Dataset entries
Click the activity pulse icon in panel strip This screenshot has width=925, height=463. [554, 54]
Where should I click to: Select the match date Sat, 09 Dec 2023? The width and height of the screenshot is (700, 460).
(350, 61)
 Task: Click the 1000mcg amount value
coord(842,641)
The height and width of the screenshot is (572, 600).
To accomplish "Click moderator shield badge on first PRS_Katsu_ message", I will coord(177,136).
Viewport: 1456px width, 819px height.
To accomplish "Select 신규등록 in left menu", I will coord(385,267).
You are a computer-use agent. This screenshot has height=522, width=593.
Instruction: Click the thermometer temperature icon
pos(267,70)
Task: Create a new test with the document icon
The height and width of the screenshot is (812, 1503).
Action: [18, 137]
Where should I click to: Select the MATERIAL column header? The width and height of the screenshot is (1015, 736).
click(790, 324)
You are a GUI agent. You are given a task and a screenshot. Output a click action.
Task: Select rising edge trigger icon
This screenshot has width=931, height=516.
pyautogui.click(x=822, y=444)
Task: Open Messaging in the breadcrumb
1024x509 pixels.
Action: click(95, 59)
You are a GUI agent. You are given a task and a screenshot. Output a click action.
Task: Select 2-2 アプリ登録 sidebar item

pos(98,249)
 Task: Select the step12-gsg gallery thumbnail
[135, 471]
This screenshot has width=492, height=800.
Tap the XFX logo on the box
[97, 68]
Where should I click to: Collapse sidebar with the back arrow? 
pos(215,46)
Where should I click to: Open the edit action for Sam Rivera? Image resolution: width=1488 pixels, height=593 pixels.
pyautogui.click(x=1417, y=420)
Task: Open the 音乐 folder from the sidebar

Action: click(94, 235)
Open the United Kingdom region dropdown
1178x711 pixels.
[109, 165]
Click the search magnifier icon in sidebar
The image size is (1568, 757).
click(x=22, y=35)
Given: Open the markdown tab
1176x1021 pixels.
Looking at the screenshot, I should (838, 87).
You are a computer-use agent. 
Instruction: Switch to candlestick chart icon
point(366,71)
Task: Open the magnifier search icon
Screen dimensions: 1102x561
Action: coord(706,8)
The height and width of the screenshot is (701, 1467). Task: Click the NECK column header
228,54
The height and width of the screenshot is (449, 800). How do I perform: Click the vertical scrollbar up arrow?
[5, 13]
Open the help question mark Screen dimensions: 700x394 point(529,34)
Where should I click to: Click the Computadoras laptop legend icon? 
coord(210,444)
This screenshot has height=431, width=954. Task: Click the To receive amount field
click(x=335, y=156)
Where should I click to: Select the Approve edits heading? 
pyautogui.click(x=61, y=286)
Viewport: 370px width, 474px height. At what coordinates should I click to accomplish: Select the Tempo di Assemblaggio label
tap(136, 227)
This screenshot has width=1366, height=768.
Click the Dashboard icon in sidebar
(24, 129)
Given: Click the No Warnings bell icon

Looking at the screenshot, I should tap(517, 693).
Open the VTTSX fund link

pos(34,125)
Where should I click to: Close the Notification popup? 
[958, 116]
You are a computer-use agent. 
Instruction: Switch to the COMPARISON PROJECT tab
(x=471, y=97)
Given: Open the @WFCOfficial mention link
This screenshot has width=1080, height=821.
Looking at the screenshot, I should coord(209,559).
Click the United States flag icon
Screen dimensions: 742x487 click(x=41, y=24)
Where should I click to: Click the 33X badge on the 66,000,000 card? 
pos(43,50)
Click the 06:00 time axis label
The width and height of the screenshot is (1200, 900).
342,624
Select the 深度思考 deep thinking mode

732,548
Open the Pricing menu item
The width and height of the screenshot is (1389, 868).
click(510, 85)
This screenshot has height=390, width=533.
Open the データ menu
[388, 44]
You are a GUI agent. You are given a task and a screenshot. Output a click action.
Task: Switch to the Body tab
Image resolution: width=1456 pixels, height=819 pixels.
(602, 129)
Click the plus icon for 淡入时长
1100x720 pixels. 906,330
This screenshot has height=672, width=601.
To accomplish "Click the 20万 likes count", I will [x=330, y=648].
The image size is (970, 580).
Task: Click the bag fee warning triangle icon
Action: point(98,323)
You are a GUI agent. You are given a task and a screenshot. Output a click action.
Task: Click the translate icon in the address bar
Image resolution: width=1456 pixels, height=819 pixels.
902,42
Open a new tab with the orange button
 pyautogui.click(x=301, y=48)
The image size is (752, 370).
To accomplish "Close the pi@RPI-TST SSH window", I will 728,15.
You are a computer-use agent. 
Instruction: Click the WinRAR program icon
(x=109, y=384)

→ **PROBLEM TO WORK ON**:
Swap "GUI agent" for "interface agent" throughout the lines above and write them out again, leaving everything else unchanged.

→ **FINAL ANSWER**:
Click the activity pulse icon in panel strip This screenshot has width=925, height=463. [554, 54]
Where should I click to: Select the match date Sat, 09 Dec 2023? The width and height of the screenshot is (700, 460).
(350, 61)
 Task: Click the 1000mcg amount value
coord(842,641)
The height and width of the screenshot is (572, 600).
To accomplish "Click moderator shield badge on first PRS_Katsu_ message", I will coord(177,136).
Viewport: 1456px width, 819px height.
To accomplish "Select 신규등록 in left menu", I will coord(385,267).
You are a computer-use agent. This screenshot has height=522, width=593.
Instruction: Click the thermometer temperature icon
pos(267,70)
Task: Create a new test with the document icon
The height and width of the screenshot is (812, 1503).
Action: [18, 137]
Where should I click to: Select the MATERIAL column header? The width and height of the screenshot is (1015, 736).
click(790, 324)
You are a interface agent. You are given a task and a screenshot. Output a click action.
Task: Select rising edge trigger icon
This screenshot has width=931, height=516.
pyautogui.click(x=822, y=444)
Task: Open Messaging in the breadcrumb
1024x509 pixels.
Action: click(95, 59)
You are a interface agent. You are given a task and a screenshot. Output a click action.
Task: Select 2-2 アプリ登録 sidebar item

pos(98,249)
 Task: Select the step12-gsg gallery thumbnail
[135, 471]
This screenshot has width=492, height=800.
Tap the XFX logo on the box
[97, 68]
Where should I click to: Collapse sidebar with the back arrow? 
pos(215,46)
Where should I click to: Open the edit action for Sam Rivera? Image resolution: width=1488 pixels, height=593 pixels.
pyautogui.click(x=1417, y=420)
Task: Open the 音乐 folder from the sidebar

Action: click(94, 235)
Open the United Kingdom region dropdown
1178x711 pixels.
[109, 165]
Click the search magnifier icon in sidebar
The image size is (1568, 757).
click(x=22, y=35)
Given: Open the markdown tab
1176x1021 pixels.
Looking at the screenshot, I should (838, 87).
You are a computer-use agent. 
Instruction: Switch to candlestick chart icon
point(366,71)
Task: Open the magnifier search icon
Screen dimensions: 1102x561
Action: coord(706,8)
The height and width of the screenshot is (701, 1467). Task: Click the NECK column header
228,54
The height and width of the screenshot is (449, 800). How do I perform: Click the vertical scrollbar up arrow?
[5, 13]
Open the help question mark Screen dimensions: 700x394 point(529,34)
Where should I click to: Click the Computadoras laptop legend icon? 
coord(210,444)
This screenshot has height=431, width=954. Task: Click the To receive amount field
click(x=335, y=156)
Where should I click to: Select the Approve edits heading? 
pyautogui.click(x=61, y=286)
Viewport: 370px width, 474px height. At what coordinates should I click to accomplish: Select the Tempo di Assemblaggio label
tap(136, 227)
This screenshot has width=1366, height=768.
Click the Dashboard icon in sidebar
(24, 129)
Given: Click the No Warnings bell icon

Looking at the screenshot, I should tap(517, 693).
Open the VTTSX fund link

pos(34,125)
Where should I click to: Close the Notification popup? 
[958, 116]
You are a computer-use agent. 
Instruction: Switch to the COMPARISON PROJECT tab
(x=471, y=97)
Given: Open the @WFCOfficial mention link
This screenshot has width=1080, height=821.
Looking at the screenshot, I should coord(209,559).
Click the United States flag icon
Screen dimensions: 742x487 click(x=41, y=24)
Where should I click to: Click the 33X badge on the 66,000,000 card? 
pos(43,50)
Click the 06:00 time axis label
The width and height of the screenshot is (1200, 900).
342,624
Select the 深度思考 deep thinking mode

732,548
Open the Pricing menu item
The width and height of the screenshot is (1389, 868).
click(510, 85)
This screenshot has height=390, width=533.
Open the データ menu
[388, 44]
You are a interface agent. You are given a task and a screenshot. Output a click action.
Task: Switch to the Body tab
Image resolution: width=1456 pixels, height=819 pixels.
(602, 129)
Click the plus icon for 淡入时长
1100x720 pixels. 906,330
This screenshot has height=672, width=601.
To accomplish "Click the 20万 likes count", I will [x=330, y=648].
The image size is (970, 580).
Task: Click the bag fee warning triangle icon
Action: point(98,323)
You are a interface agent. You are given a task and a screenshot. Output a click action.
Task: Click the translate icon in the address bar
Image resolution: width=1456 pixels, height=819 pixels.
902,42
Open a new tab with the orange button
 pyautogui.click(x=301, y=48)
The image size is (752, 370).
To accomplish "Close the pi@RPI-TST SSH window", I will 728,15.
You are a computer-use agent. 
Instruction: Click the WinRAR program icon
(x=109, y=384)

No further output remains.